NEW YORK – When General Motors finally offers stock to the public today, small investors will probably be left out.

Pension funds, mutual funds and other big institutions all want a piece of the rehabilitated GM. That means the three dozen banks divvying up the new shares may not have much left for individual investors.

And being left out of the initial public offering can mean being left out of some big profits: Shares of newly public companies sometimes jump 10 percent or more on the first day of trading, handing easy money to those lucky enough to get access at the offering price.

“Wall Street is only begrudgingly involving individual investors,” laments David Menlow, founder of research company The attitude is it’s “our ball and our rules.”
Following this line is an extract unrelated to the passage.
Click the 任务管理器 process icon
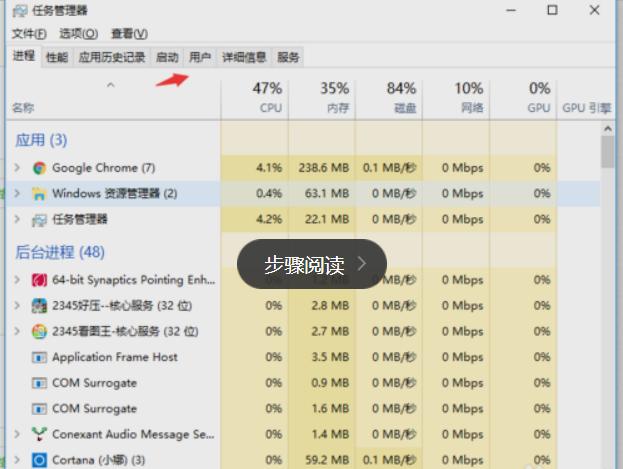 coord(39,220)
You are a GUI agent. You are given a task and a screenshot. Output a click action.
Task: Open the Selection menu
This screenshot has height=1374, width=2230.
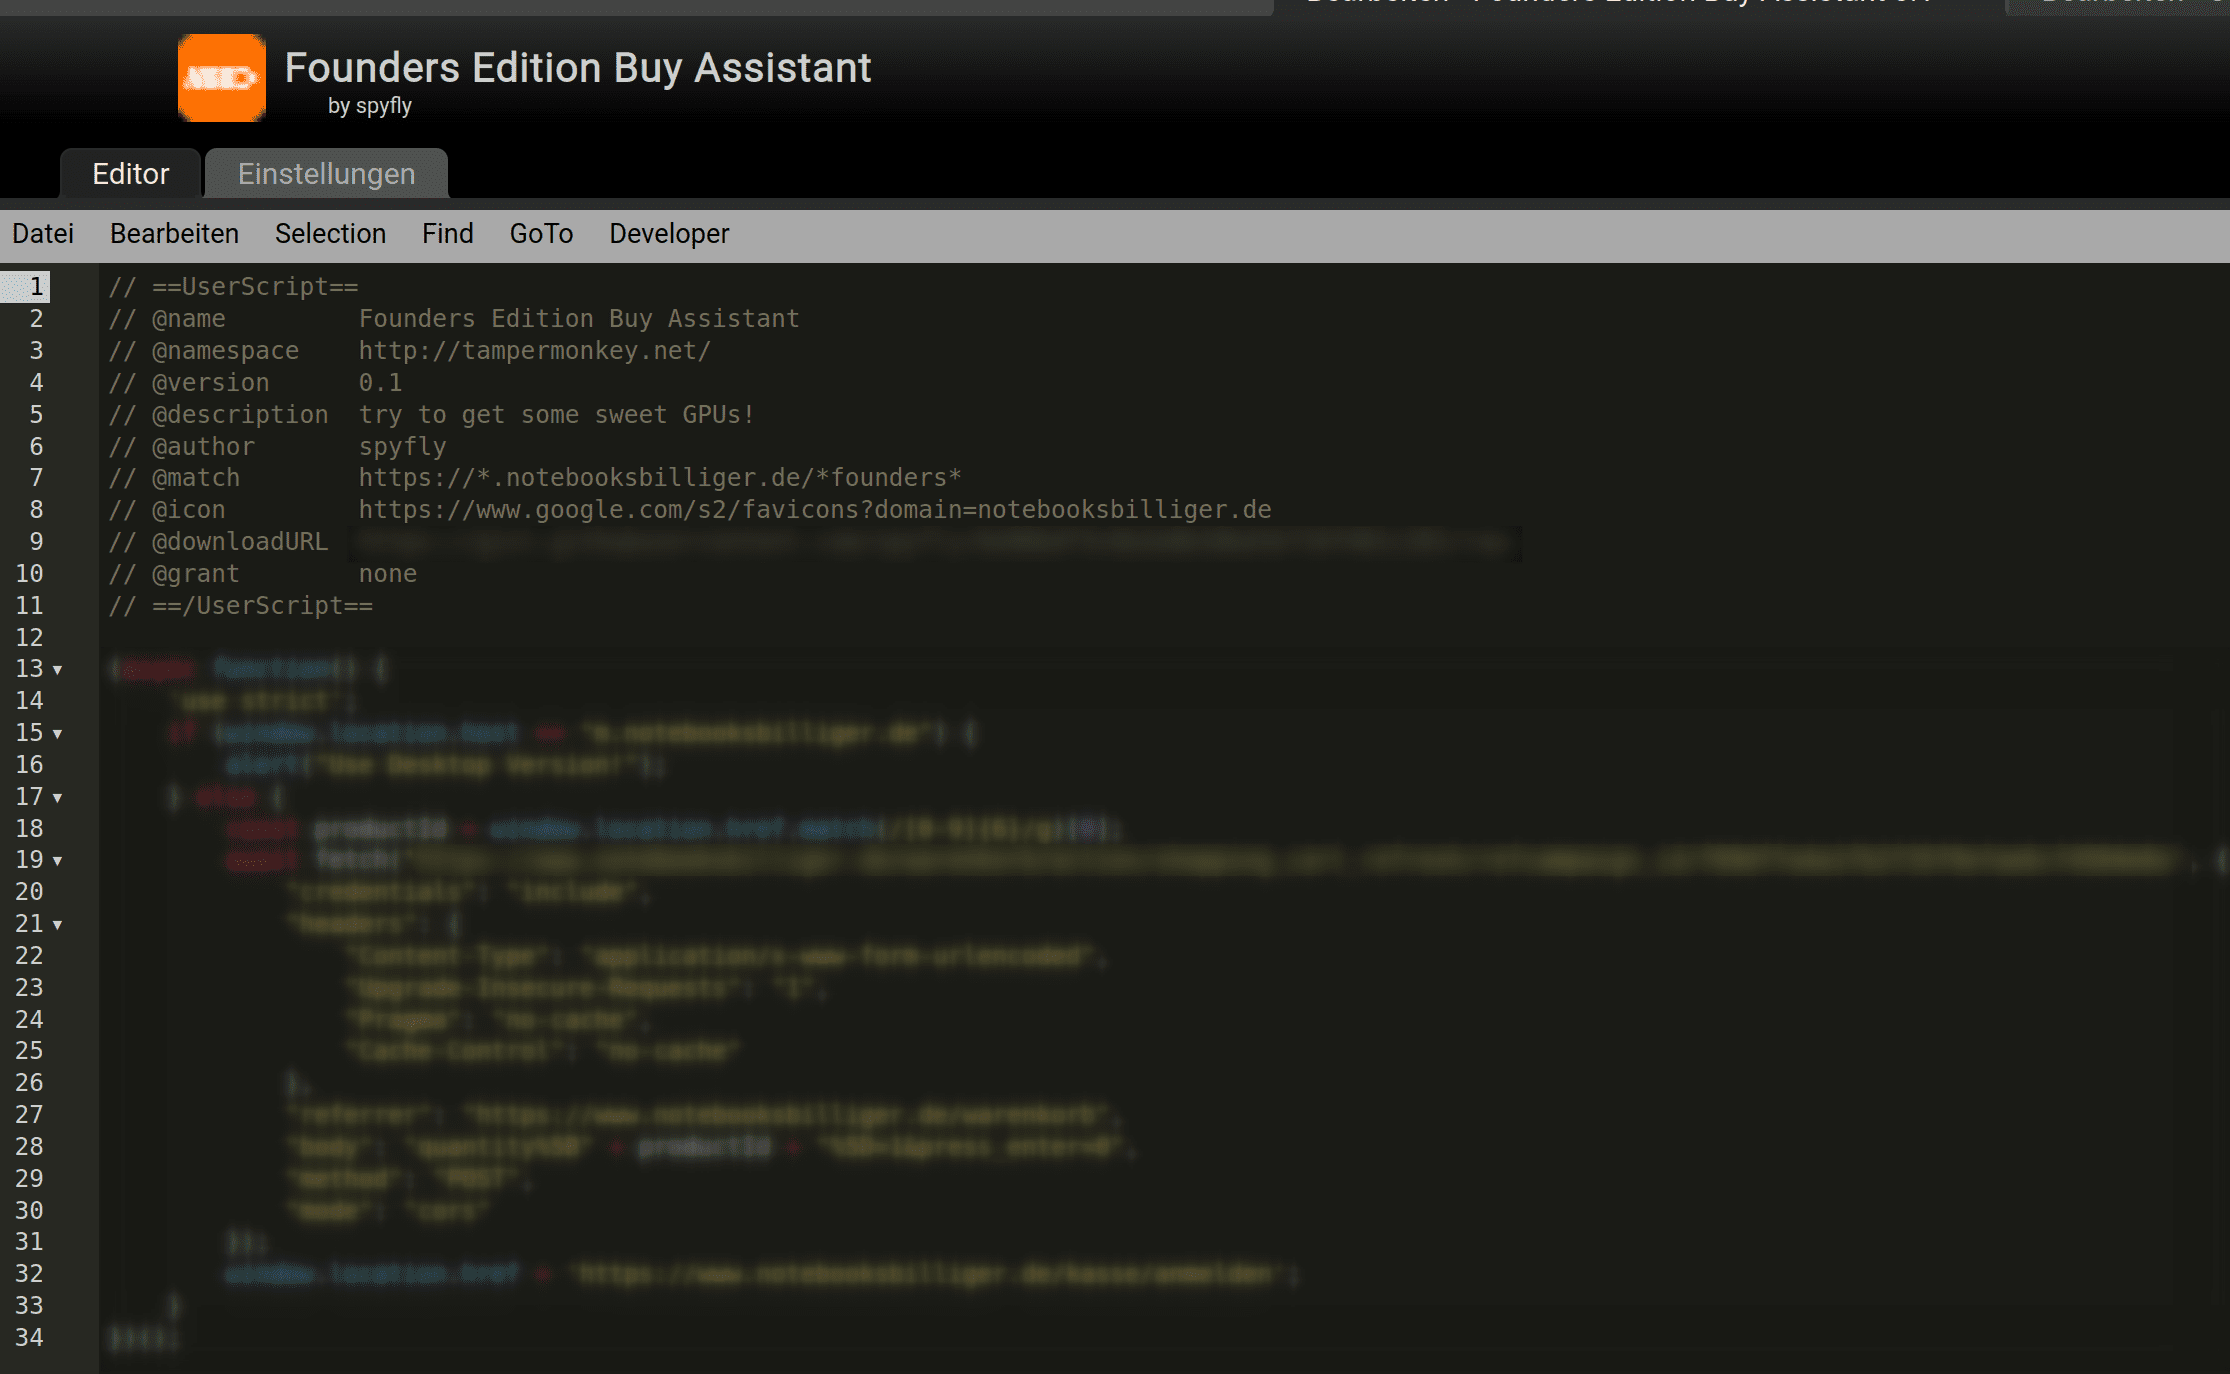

The most important rule of all: The banks handling IPOs — called underwriters — get to pick who gets the shares at the offering price. And critics say those shares often go to favored clients or potential clients — that is, institutions that pay lots of trading commissions to the banks, not the small fry.

“It’s still the good ol’ boys network,” says Menlow. “As much as the firms would argue to the contrary, it’s still, ‘How much business are you doing with us?”‘

The GM sale is one of the largest and most anticipated IPOs in years. For sale are 478 million shares and a piece of an iconic American manufacturer. The biggest seller is the U.S. government, which hopes to cut its ownership from 61 percent to 33 percent or less. The government got the stake in exchange for help in saving GM from near collapse with $51 billion in taxpayer money.

That the small guy had to rescue the company when it was sick but could get shut out now that it’s healthy has rankled some investors. The U.S. government had said it wanted small investors to have an opportunity to invest in the IPO, though it never specified just how many shares would be made available.

The backroom deals by bankers helping companies go public have drawn fierce criticism over the years. Longtime Silicon Valley financier Bill Hambrecht says the bankers often don’t get the highest price possible for new shares and are rewarded too much for their work anyway. He favors Dutch auctions that allocate new shares to the highest bidders including small investors. His company, WR Hambrecht + Co., used such an auction to take Google Inc. public in 2004.

Treasury spokesman Mark Paustenbach had no comment on whether an auction was considered for GM or on how many shares will go to individual investors.

Of course, a successful return by GM to the public markets should be celebrated. Though it’s not certain Washington will get all its money back, a successful IPO at least makes it more likely. And a lot of small investors shut out of the IPO will have money in mutual funds that are allowed to buy.

Issues of fairness aside, IPO experts note it’s unusual for individual investors to get many shares at offering prices. In fact, it’s so unusual that when a lot are offered, everyone assumes it’s because big, sophisticated investors have spurned them first. “It’s a winner’s curse,” says Matt Therian of Renaissance Capital, a research firm that tracks IPOs.